_TO DO_
Faithfully repeat each entry below, minus the pictures.

_Stored items_
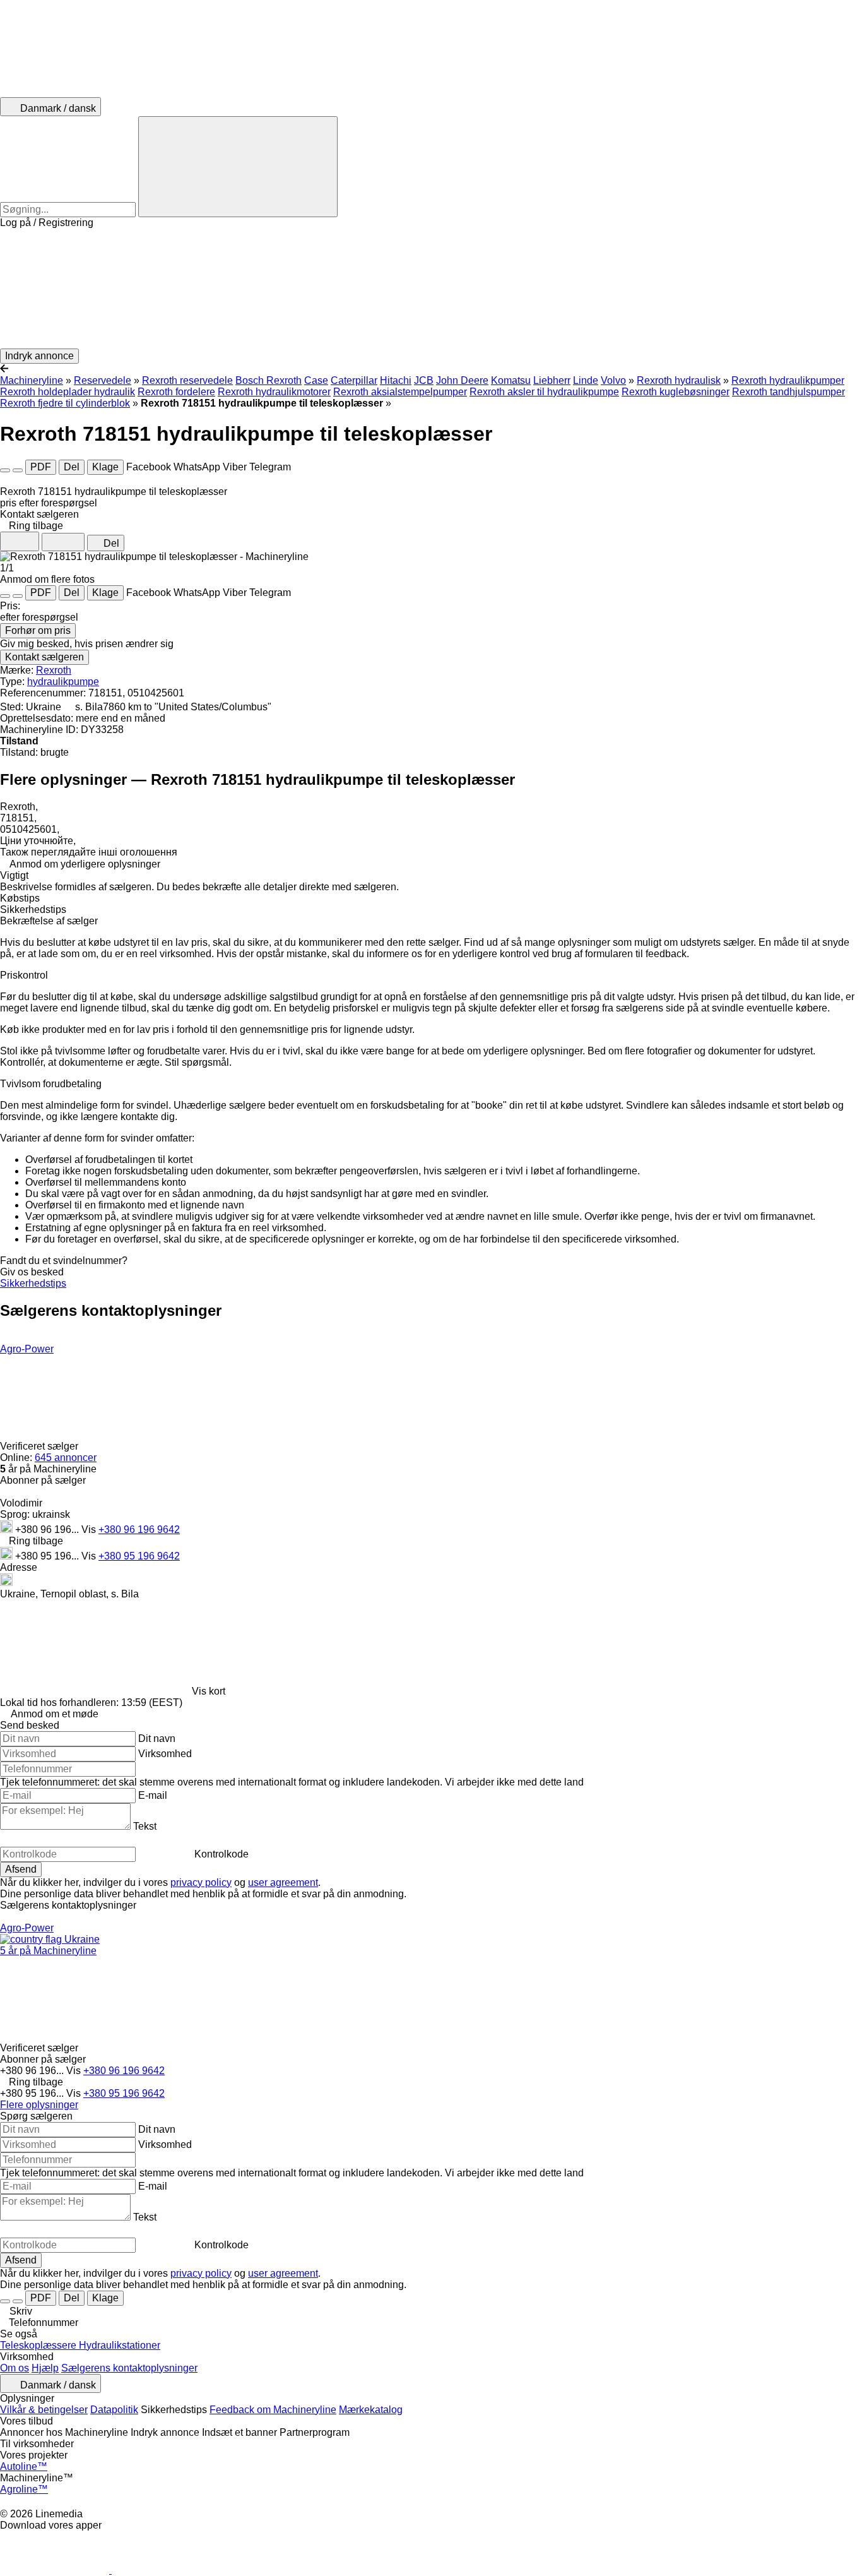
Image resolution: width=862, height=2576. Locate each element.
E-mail (152, 1795)
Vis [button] (89, 1529)
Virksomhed (165, 1753)
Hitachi (395, 380)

_TASK SOLUTION_
Image resolution: width=862, height=2576. Locate each element.
E-mail (152, 1795)
Vis [button] (89, 1529)
Virksomhed (165, 1753)
Hitachi (395, 380)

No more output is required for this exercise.